# Verificação do Script de coleta dos dados

## Carregando as bibliotecas

In [1]:
import requests
import pandas as pd
from datetime import datetime
from bs4 import BeautifulSoup
import numpy as np
import re
import time

In [42]:
time.sleep(2)

## Data colletion

In [3]:
# parameters
headers = {'User-Agent': 'Mozilla/5.0 (Macintosh; Intel Mac OS X 10_11_5),AppleWebKit/537.36 (KHTML, like Gecko) Chrome/50.0.2661.102 Safari/537.36'}

# URL
url = 'https://www2.hm.com/en_us/men/products/jeans.html'

# Request to URL
page = requests.get( url, headers=headers )

# Beautiful soup object
soup = BeautifulSoup( page.text, 'html.parser' )

########################### Product Data ###################################
products = soup.find( 'ul', class_='products-listing small' )
product_list = products.find_all( 'article', class_='hm-product-item')

# product id
#data-article code é o ID do produto
product_id = [p.get( 'data-articlecode' ) for p in product_list]

# product category
product_category = [p.get( 'data-category' ) for p in product_list]

# product name
product_list = products.find_all( 'a', class_='link' )
product_name = [p.get_text() for p in product_list]

# price
product_list = products.find_all( 'span', class_='price regular' )
product_price = [p.get_text() for p in product_list]

#criação do dataframe
data = pd.DataFrame( [product_id, product_category, product_name,product_price] ).T
data.columns = ['product_id', 'product_category', 'product_name','product_price']

# scrapy datetime
data['scrapy_datetime'] = datetime.now().strftime( '%Y-%m-%d %H:%M:%S' )

In [4]:
data.shape

(36, 5)

In [17]:
data

Unnamed: 0,product_id,product_category,product_name,product_price,scrapy_datetime
0,1024256001,men_jeans_slim,Slim Jeans,$ 24.99,2022-08-15 18:58:33
1,690449036,men_jeans_ripped,Skinny Jeans,$ 39.99,2022-08-15 18:58:33
2,985159005,men_jeans_skinny,Skinny Jeans,$ 24.99,2022-08-15 18:58:33
3,875105024,men_jeans_relaxed,Relaxed Jeans,$ 29.99,2022-08-15 18:58:33
4,979945002,men_jeans_loose,Loose Jeans,$ 39.99,2022-08-15 18:58:33
5,1024711001,men_jeans_slim,Slim Jeans,$ 34.99,2022-08-15 18:58:33
6,690449056,men_jeans_ripped,Skinny Jeans,$ 39.99,2022-08-15 18:58:33
7,690449022,men_jeans_ripped,Skinny Jeans,$ 39.99,2022-08-15 18:58:33
8,1008549001,men_jeans_regular,Regular Jeans,$ 24.99,2022-08-15 18:58:33
9,1024256002,men_jeans_slim,Slim Jeans,$ 24.99,2022-08-15 18:58:33


## Data colletion by product

In [6]:
#criando um df vazio 
df_compositions = pd.DataFrame()

#lista vazia para colocar todos os nomes das colunas para que o df seja padronizado, se algum produto
#não tiver alguma coluna vai ficar vazio
aux = []

cols = ['Art.
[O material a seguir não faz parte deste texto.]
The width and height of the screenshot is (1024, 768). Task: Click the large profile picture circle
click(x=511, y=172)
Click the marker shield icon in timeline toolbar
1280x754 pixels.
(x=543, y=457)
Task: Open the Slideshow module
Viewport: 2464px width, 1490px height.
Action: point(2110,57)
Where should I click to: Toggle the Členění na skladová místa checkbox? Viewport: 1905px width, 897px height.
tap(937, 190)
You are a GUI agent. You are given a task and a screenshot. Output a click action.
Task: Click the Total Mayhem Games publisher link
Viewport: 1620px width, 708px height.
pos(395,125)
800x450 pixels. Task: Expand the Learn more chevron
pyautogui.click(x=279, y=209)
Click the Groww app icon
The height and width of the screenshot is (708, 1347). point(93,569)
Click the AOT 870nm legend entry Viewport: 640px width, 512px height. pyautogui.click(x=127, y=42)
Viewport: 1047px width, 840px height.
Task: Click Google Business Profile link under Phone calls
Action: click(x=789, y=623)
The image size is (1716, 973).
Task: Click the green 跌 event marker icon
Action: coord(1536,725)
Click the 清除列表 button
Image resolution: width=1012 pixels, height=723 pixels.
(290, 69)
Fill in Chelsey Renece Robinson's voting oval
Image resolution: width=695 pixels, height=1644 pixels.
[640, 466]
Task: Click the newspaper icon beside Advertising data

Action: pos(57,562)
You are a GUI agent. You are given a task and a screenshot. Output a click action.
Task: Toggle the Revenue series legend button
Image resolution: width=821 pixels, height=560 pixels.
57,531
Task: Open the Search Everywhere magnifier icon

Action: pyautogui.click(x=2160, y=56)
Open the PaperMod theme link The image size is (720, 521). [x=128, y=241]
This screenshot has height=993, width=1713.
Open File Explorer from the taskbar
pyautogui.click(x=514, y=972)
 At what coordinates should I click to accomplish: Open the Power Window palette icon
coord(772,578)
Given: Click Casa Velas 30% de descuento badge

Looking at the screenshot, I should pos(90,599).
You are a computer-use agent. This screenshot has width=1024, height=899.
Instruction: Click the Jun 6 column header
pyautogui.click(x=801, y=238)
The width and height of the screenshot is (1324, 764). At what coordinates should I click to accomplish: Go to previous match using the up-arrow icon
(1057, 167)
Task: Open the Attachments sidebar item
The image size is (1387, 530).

No.', 'Composition', 'Fit', 'color_id', 'style_id']
df_pattern = pd.DataFrame(columns=cols)

#parametros
#headers é um dicionário que vai dizer pra API da H&M que quem está fazendo a requisição
#é um browser e não um código python; é padrão
headers = {'User-Agent': 'Mozilla/5.0 (Macintosh; Intel Mac OS X 10_11_5)AppleWebKit/537.36 (KHTML, like Gecko) Chrome/50.0.2661.102 Safari/537.36'}
  
#gerando todas as urls
for i in range(len(data)):
    #API requests
    url = 'https://www2.hm.com/en_us/productpage.' + data.loc[i,'product_id'] + '.html'
    #print(url)
    
    #para fazer requisição na API para puxar os dados html       
    page = requests.get(url, headers=headers)

    #BeautifulSoup objects
    soup = BeautifulSoup(page.text, 'html.parser')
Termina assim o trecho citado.